These are exactly the underlying mechanics of what has transpired under Modi. Now there is no bar on Indians from mainland India to buy land in Kashmir, sprout communities and take over business and investment opportunities, thereby, marginalizing the Kashmiris in their own land. This will change the demographic composition of their homeland. Non-Hindus, as mentioned earlier, according to Hindutva ideology do not deserve preferential treatment or citizens’ rights and will be allowed to stay till it is the will of the Hindus – clearly asserting their privilege, Hindu-privilege.
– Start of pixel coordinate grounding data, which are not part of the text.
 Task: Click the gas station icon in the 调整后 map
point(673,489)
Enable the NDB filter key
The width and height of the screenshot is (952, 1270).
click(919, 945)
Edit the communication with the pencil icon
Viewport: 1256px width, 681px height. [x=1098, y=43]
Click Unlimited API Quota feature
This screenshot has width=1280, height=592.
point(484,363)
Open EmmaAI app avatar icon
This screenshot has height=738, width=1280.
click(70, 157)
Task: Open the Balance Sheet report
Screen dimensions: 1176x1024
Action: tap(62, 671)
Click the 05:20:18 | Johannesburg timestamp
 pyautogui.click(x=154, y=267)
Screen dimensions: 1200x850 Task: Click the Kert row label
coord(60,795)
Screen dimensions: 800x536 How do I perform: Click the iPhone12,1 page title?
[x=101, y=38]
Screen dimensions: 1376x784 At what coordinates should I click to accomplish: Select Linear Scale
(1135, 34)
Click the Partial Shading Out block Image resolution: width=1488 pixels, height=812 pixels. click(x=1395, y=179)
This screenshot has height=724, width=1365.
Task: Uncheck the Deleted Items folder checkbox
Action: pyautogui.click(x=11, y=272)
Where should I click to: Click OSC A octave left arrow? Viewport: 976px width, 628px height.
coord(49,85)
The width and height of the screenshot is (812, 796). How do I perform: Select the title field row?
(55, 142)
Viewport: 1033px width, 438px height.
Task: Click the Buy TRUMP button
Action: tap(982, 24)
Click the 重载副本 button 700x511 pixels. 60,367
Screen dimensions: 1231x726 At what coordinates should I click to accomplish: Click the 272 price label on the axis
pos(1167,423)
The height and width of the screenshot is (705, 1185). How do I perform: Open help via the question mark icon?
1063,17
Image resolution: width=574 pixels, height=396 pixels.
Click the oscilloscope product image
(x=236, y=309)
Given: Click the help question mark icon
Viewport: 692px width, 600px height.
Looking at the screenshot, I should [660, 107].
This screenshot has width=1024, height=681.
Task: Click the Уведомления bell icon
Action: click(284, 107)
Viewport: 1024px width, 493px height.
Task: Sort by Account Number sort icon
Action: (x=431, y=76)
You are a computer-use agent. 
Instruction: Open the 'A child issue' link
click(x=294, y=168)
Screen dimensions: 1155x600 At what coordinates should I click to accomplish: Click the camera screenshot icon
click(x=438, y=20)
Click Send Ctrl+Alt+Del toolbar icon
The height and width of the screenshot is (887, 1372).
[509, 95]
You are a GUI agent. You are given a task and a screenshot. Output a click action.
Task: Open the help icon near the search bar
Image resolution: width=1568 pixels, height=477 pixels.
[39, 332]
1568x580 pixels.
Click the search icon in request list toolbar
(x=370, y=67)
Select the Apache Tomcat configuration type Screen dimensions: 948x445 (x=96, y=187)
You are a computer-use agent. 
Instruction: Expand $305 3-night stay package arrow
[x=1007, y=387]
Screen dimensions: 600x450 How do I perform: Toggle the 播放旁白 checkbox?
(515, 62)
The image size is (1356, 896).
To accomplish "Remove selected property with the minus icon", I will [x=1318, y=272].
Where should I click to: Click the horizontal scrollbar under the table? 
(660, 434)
This view of the BJP and Modi can be traced all the way back to Golwalker and lies at the heart of the Sangh Parivar (family). The view is that no one can be allowed to stand on the same footing as Hindustan of the Hindus because the land belongs only to them. This belief was reinforced in the 1920s by the Shuddi (Purification Movement) and more recently Modis “Ghar Wapsi” Movement. This also sheds light on the forced conversions and rejection of rights to non-Hindus who are considered neo-Christians & neo-Muslims under the belief that they were all originally Hindu. Ghar Wapsi (return to home) is a series of “reconversion” activities, facilitated by Indian Hindu organisations like Rashtriya Swayamsevak Sangh (RSS), to facilitate reconversion of Christians and Muslims to their religion of birth, Hinduism. It has been a subject of public discussion since 2014. Religious liberty has been curbed and these edicts testify that in a way religion is now a matter of the state.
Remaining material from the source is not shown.